Мне вдруг стало очень нужно, чтобы подруга поняла, как несправедлив подобный исход. Уайтхаус, родившийся с серебряной ложкой во рту, будет и дальше преуспевать, снова превратившись в золотого мальчика, а изнасилование назовут стечением обстоятельств, безумным балаганом, затеянным одной сумасшедшей и поддержанным другой – мстительной бабой. Это будет лишь досадное пятно на репутации, которое со временем исчезнет без следа.
Я жестикулировала, хватаясь руками за воздух, будто в поисках уверенности, глаза мои блестели от непролитых слез… И тогда моя самая давняя и лучшая подруга повернулась ко мне и молча кивнула. Это было еле заметное движение – тайное, понимающее. Я проглотила комок, вставший в горле от благодарности Эли за ее выбор и беззаветную поддержку.
Глава 25
Софи
28 апреля 2017 года
Джеймс был вне себя. Софи, считавшая, что хорошо знает своего мужа, лишь один раз видела его таким заведенным. И, в точности как тогда, сейчас ему предстоит быть в высшей степени убедительным и обходительным.
«Тогда же тебе это удалось», – хотелось сказать Софи, но она знала: о том случае Джеймсу лучше не напоминать, к тому же сейчас ставки выше. На этот раз визит в полицию закончился судом.

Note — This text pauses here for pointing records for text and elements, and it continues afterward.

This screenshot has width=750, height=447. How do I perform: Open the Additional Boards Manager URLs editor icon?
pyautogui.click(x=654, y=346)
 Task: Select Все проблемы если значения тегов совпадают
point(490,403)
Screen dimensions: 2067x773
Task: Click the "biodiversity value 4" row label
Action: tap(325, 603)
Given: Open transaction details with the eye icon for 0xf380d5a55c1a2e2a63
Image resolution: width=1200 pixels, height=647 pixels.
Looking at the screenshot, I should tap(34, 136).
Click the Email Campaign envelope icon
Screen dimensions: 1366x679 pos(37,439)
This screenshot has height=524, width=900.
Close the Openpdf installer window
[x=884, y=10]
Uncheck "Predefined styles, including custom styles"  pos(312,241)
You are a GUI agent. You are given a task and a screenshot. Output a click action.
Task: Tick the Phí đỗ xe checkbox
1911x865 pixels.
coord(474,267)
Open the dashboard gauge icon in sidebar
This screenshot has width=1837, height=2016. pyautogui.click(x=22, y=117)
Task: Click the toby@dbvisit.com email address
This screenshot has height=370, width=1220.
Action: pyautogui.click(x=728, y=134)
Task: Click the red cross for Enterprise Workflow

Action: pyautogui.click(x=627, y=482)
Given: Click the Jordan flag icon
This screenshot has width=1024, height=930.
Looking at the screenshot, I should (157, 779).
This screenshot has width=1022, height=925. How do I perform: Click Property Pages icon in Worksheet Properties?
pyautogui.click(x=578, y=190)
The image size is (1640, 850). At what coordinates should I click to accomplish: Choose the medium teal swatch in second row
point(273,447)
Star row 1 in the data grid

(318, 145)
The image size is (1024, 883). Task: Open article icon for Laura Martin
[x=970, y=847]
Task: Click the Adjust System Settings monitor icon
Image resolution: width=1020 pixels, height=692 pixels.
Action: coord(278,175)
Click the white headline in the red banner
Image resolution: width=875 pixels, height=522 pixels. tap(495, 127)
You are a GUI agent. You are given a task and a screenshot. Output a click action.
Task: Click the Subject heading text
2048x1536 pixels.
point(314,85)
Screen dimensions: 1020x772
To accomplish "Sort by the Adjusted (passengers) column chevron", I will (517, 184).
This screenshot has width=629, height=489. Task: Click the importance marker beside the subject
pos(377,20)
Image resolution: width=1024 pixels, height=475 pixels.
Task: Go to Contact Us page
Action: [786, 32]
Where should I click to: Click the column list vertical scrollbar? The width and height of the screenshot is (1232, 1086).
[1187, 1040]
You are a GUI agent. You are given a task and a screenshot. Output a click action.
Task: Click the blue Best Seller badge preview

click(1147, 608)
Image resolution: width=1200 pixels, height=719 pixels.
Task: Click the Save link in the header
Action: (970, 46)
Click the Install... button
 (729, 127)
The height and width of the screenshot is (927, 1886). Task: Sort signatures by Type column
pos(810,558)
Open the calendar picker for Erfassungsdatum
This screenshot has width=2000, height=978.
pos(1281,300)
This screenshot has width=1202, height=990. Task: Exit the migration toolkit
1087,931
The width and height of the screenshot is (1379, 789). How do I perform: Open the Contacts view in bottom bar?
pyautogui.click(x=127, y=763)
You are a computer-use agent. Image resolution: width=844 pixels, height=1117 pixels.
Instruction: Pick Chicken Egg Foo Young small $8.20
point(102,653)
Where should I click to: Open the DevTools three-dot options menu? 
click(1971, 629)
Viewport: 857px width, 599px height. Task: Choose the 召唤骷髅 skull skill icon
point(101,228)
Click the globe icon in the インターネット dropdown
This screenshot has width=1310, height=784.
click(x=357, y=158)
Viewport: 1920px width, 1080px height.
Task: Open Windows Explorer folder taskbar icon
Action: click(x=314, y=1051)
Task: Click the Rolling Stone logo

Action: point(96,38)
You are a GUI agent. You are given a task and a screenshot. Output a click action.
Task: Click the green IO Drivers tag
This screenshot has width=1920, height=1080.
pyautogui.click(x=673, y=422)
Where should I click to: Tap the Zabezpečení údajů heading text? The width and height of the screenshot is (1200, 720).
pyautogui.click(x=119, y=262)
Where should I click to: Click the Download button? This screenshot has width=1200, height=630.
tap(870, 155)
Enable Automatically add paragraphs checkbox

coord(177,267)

По его виду невозможно догадаться, что он нервничает: Джеймс умеет держать лицо. К тому же он вообще не подвержен тревоге: присущая ему вера в свою звезду, в достижение поставленной цели пересиливает любые опасения. Софи всегда завидовала этому качеству мужа: он таким родился, а она в уверенность облекалась при необходимости, как в плащ супергероя, создававший иллюзию непроницаемости или хотя бы самообладания. Джеймс знает, что производит хорошее впечатление. Сомнения в себе, которые Софи считала чисто женской чертой, никогда не беспокоили мужа и его коллег. Джеймс клялся, что его оправдают, потому что он невиновен и абсолютно уверен в присяжных.
Однако сейчас Софи видела перед собой не своего в высшей степени воспитанного и сдержанного мужа: челюсти его были сжаты, подбородок выдавался вперед заметнее обычного, к тому же Джеймс сегодня очень тщательно одет: галстук повязан широким виндзорским узлом, двойные манжеты застегнуты скромными запонками, на нем новая белая рубашка – не одна из шести, которые Софи регулярно отдавала в прачечную.
Наверное, так он встречает каждый новый день процесса. Софи уезжала и не может этого знать, но Кристина доверительно сообщила, что сегодня утром он нервничал особенно сильно.
– Хорошо, что вы вернулись, – сказала помощница, когда они встретились на кухне. Она старалась держаться незаметно и не мозолить глаза.